This seems to sum up the current state of affairs perfectly:
If you visit the hospital’s website you’ll see that they do all the usual medical stuff, and they use conventional medicine to so so. They use
wooMagic Water for harmless or self-limiting stuff where it makes no difference.
It’s funny how the ‘Professional’ association web sites all state that Magic Water isn’t meant to be used for any serious illness that can be treated with Real Medicine. What does that say about homeopaths’ belief in their own profession? When a patient comes back for a second consultation, do you tell them that the journals have just announced that everything you recommended last month is now wrong, and they should go to Dr Jones down the road?
Those disclaimers and warnings scream out that it’s all just Mummy-Kiss-It-Better.
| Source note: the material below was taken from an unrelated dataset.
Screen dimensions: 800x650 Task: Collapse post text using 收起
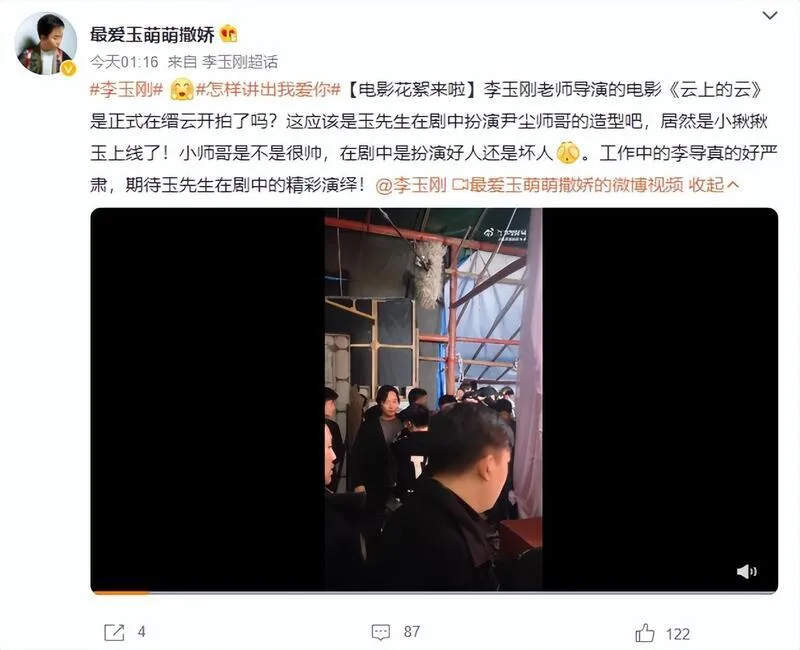click(x=714, y=185)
Amadan, you should have used 77 (Iridium), 8 (Oxygen), 7 (Nitrogen), 53 (Iodine), and 6 (Carbon). Then there would have been no need to spell out the first element. Also, putting in the rare earth element just increases its value. Oh, well.
ragesh preguptar @ 42:
I’m a Highlander fan. Jean Claude Van Dam was not in any of the Highlander films, nor the TV series. In fact, no French person starred in any of them (though many French people did get guest appearances on the TV show, which was a French/Canadian coproduction partly filmed in Paris). The “French” fellow you may be thinking of is Christopher Lambert, who is actually a natural-born US citizen. (Born in New York City.) His parents were diplomats, and he ended up spending his formative years in Geneva, Switzerland, and was educated at a French boarding school. This is why he has such an unusual accent, even though his mother tongue is English.
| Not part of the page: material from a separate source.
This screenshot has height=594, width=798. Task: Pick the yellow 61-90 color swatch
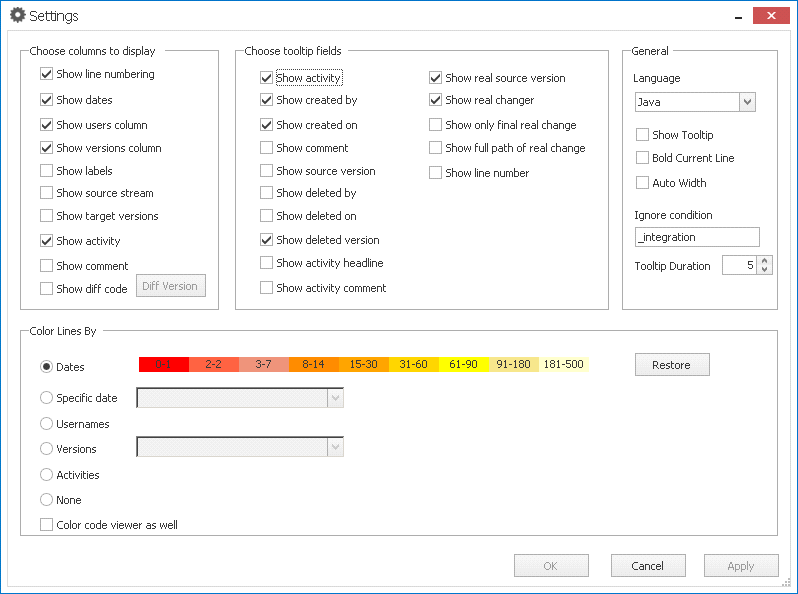463,365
Mind you, if you think homeopathy is anything at all like the Quickening — goodness. Mixing up remedies must get awfully expensive, what with all of the property damage.
BTW, I think Orac wins a few internets for the title. Douglas Adams would approve. 😉 (Which makes it rather delightful that I’m responding to comment #42!)
I can only sincerely hope you were posting with sarcasm and wit…
because citing successful movie and TV series as scientific references CRACKS ME RIGHT UP.
I also loved the Highlander movies… NOT for the ‘science” so much as for the “fiction”.. you know..transferred energy aura’s/chi/whatever, immortality, etc. But I did like the morality play and the basic ethical thread of doing the right thing…. something our esteemed UK brothers and sisters may have moved towards with their antiHomeo-woo efforts.
If successful movie’s are to be trusted as medical and scientific sources… perhaps we need to engage the HOGWARTS School of Medicine, Pharmacy, and Potions?
and for the British Parliament “only considering tightly controlled” studies.. that is often referred to as the scientific method. you know, control the variables, monitor the results, strive for consistent effects. that sort of crazy poopycock.
The Highlander was a documentary, and the events happened in real time.
Exactly, Master Shake. Just like The Matrix.
You know, if there was any evidence that homeopathic stuff actually did ANYTHING, science would absolutely be able to figure out why. And it won’t be because of the law of similars or the memory of water or stupid crap like that. It would be explained by using real scientific principles.
The problem is, it doesn’t do anything, so there really isn’t any need to figure out how it works. Or doesn’t work. All this crap about how it works is a mechanism in search of a result.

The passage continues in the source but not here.